Probing the origins of humanity is actually a lot like being a dentist. The bones of our hominid ancestors tend to fall apart, leaving behind a smattering of shards. But teeth, made of enamel, can do a better job of withstanding the ravages of time.
And teeth--particularly those of mammals--are not just tough but interesting. Mammals--us included--have several kinds of teeth, each of which is covered with distinctive bumps, cusps, and roots. All those details vary from one species to another. So even if you find a fragment of a tooth, you may be able to figure out what species it belongs to. And if you have enough teeth to compare to each other, you can probe some pretty profound questions about where we came from.
A fascinating paper about hominid teeth was published today, but the few news reports I've seen so far have missed the real story.
How Teeth Reveal the History of Our Hominid Ancestors
For many decades, scientists tended to see human evolution as a steady, linear march of progress from quadrupedal, small-brained ape to bipedal, big brained Homo sapiens. When they found a previously unknown species of hominid, they tried to find where along the line from primitive to advanced it fit in. Neanderthals seemed to fall in just before modern humans. "Lucy"--better known as Australopithecus afarensis--seemed to fall in just after our common ancestor with chimpanzees.
But then things started to get confusing. In the fossil record, Neanderthals don't grade smoothly into Homo sapiens. In fact, anatomically modern humans existed at least 160,000 years ago, and Neanderthals became extinct only 30,000 years ago. It's more likely that they were two distinct species.
Meanwhile, paleoanthropologists found species that seemed distinct from Lucy some 3 million years ago. Even at the very earliest stages of hominid evolution, five to six million years ago, at least three highly distinct species seemed to coexist. Hominid evolution was looking less like a straight line and more like a bush, with branches shooting off throughout hominid evolution. Because our branch happens to be the one still left on Earth, we fooled ourselves into thinking that we were the product of linear progress.

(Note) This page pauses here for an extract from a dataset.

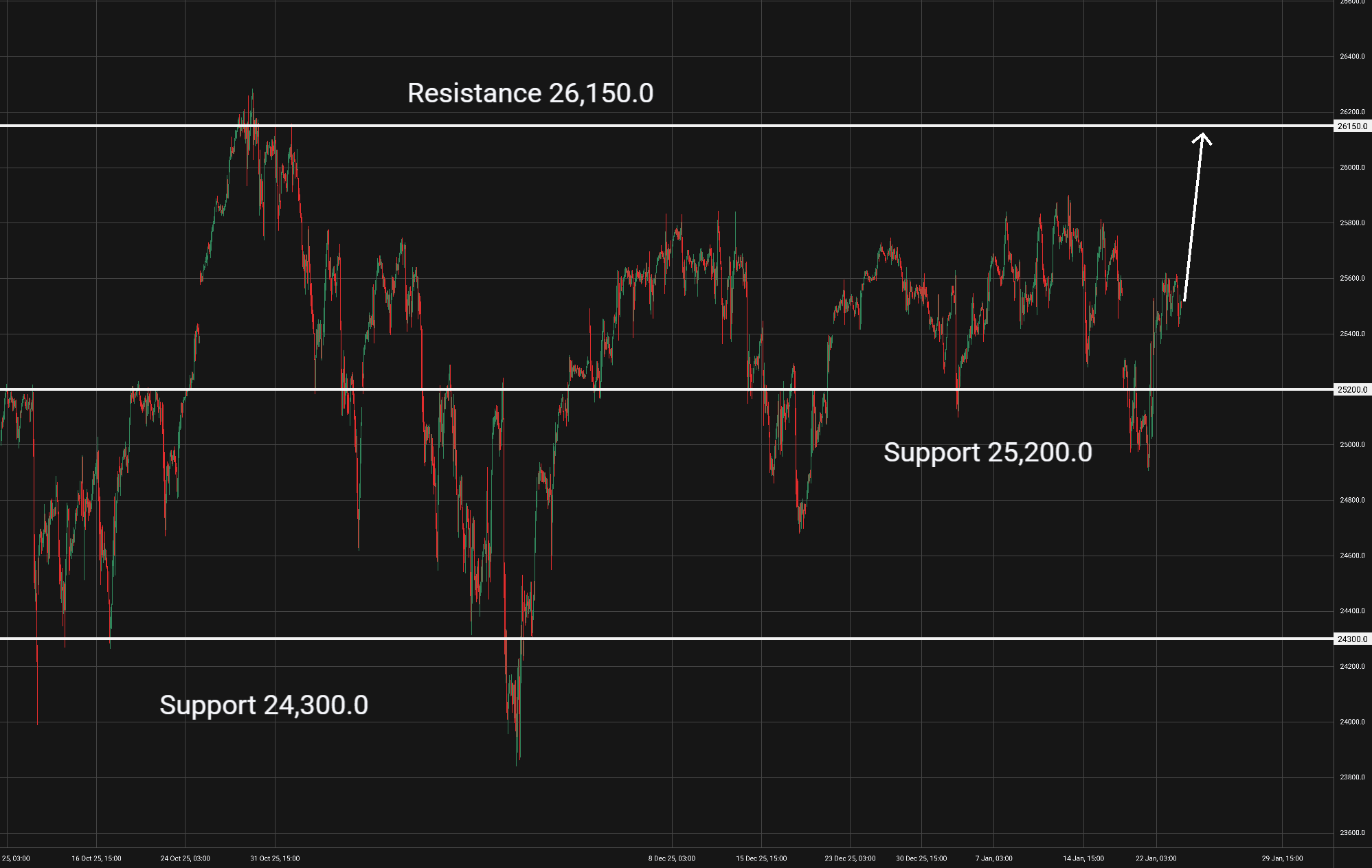Click the 26000.0 tick on price scale
This screenshot has height=868, width=1372.
[x=1351, y=168]
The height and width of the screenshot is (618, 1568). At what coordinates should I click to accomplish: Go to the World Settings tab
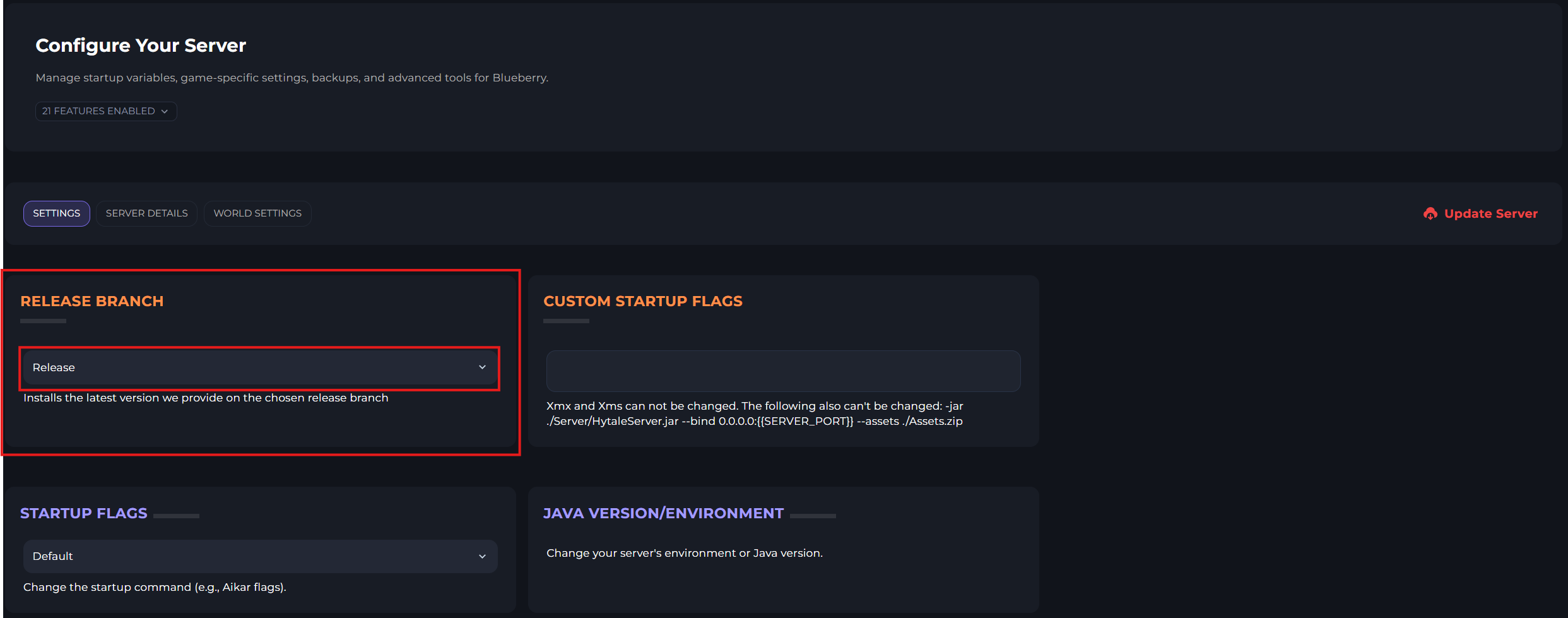coord(257,213)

Read More: Everything Worth Knowing About ... Human Origins
Ardipithecus Teeth Shed Light on Early Human Species
Tim White has never bought this line. White, a paleoanthropologist at the University of California at Berkeley, has carried some of the greatest work on human evolution. (Among other things, he found those 160,000 year old Homo sapiens.) White has argued that simply finding some differences between hominids that lived at the same time doesn't always indicate a vast diversity of hominids. He has maintained that with so few fossils of really old hominids, we simply don't have a big enough sample to draw any hard conclusions. We don't know which traits in a given fossil were new features in their evolution and which were hold-overs from primitive ancestors. The hominid family tree could be bushy, or it could be more like a Charlie Brown Christmas tree, with a few scant branches. No one could say.
That's where the teeth come in. White and some of his long-time coworkers (Yohannes Haile-Selassie of the Cleveland Museum of Natural History and Gen Suwa of the University of Tokyo) have been studying some extremely old fossil remains from Ethiopia for years now. Some of the bones belong to a small-brained, possibly bipedal species called Ardapithecus ramidus, which lived some 5 million years ago.
In 2001, they found some older teeth, dating back 5.2 to 5.8 million years ago, that they initially thought might belong to a subspecies of A. ramidus. But in Science today they reported that the teeth are different enough to belong to a species of its own, which they call Aradapithecus kaddaba. They had distinctively long canines, it appears, and had a bite pattern more like chimps than later hominids (including A. ramidus).
Read More: What Is the Difference Between Early Modern Humans and Ancient Humans?
Teeth Evidence Suggests a Simpler Hominid Family Tree
At first this discovery might seem to add yet another branch to the bushy tree of hominid evolution. But Haile-Selassie, Suwa, and White argue otherwise. They found some significant similarities between A. kaddaba and the two other hominids known from the same period, Orrorin and Sahelanthropus. They even propose that all three species should be lumped together in the same genus, in the same way chimpanzees and bonobos are lumped together. It's even possible that they all belong to the same species.
In other words, what seemed like bushy branches at the very base of the hominid tree should be pruned down to a single trunk. Perhaps there's something to the march of progress after all. Your teeth have secrets of the ages embedded in them. So be sure to floss daily.